◆ Estratto della fonte
========================
E’ finito in manette l’uomo che lo scorso 27 luglio si era reso responsabile di una rapina messa a segno a Cremona ai danni di un autotrasportatore di Perugia. Si tratta di un 45enne bresciano con alle spalle numerosi precedenti, anche specifici. I due si erano dati appuntamento in città per portare a termine la compravendita di alcuni pneumatici per mezzi pesanti. Ma quando la vittima era arrivata sul posto ed era entrata nel furgone del fantomatico venditore, chiedendogli di vedere le gomme, questi aveva estratto una pistola, intimandogli di consegnargli i soldi pattuiti, 1.800 euro. Poi il rapinatore l’aveva fatto scendere e si era allontanato. La vittima, dopo aver invano cercato di ricontattarlo, aveva denunciato l’accaduto una volta arrivata a Parma. I particolari dell’operazione sono stati illustrati questa mattina negli uffici della Questura dalla dirigente della squadra mobile di Cremona Zelica Ferrauto e dal collega di Brescia, il vice dirigente Marco Masia. Le indagini, condotte dalla terza sezione della Mobile, sono state coordinate dal pm Lisa Saccaro.
========================
◆ Istruzioni
Prosegui l'articolo qui sopra sulla rapina a Cremona ai danni di un autotrasportatore di Perugia, cominciando subito dopo l'ultima frase riportata.

◆ Estratto del dataset
========================
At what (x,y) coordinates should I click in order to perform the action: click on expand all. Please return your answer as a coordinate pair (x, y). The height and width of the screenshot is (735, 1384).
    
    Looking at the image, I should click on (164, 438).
========================
◆ Risposta
Tempo prima, l’autotrasportatore aveva acquistato un’auto da un bresciano, senza però mai vederlo in volto. In quell’occasione aveva lasciato il suo biglietto da visita con tutti i riferimenti. Venti giorni fa l’uomo era stato contattato dal 45enne che gli aveva proposto la vendita degli pneumatici. I due si erano accordati per vedersi a Cremona, ma le intenzioni del bresciano erano ben altre. Le indagini  si sono concentrate sul traffico cellulare delle due utenze telefoniche. Tra i due c’erano stati lunghi e continui contatti. La scheda utilizzata dal bresciano era intestata ad un soggetto fittizio, ma l’analisi accurata della stessa scheda ha fatto emergere il particolare che era già stata usata in una seconda utenza telefonica all’interno della quale erano state inserite più utenze riferibili all’indagato e alla sua compagna, risultata estranea ai fatti. Un errore che gli è costato caro. Una volta individuata l’identità dell’autore della rapina, alla vittima è stata mostrata una foto all’interno di un album e l’autotrasportatore ha riconosciuto senza ombra di dubbio colui che l’aveva rapinato.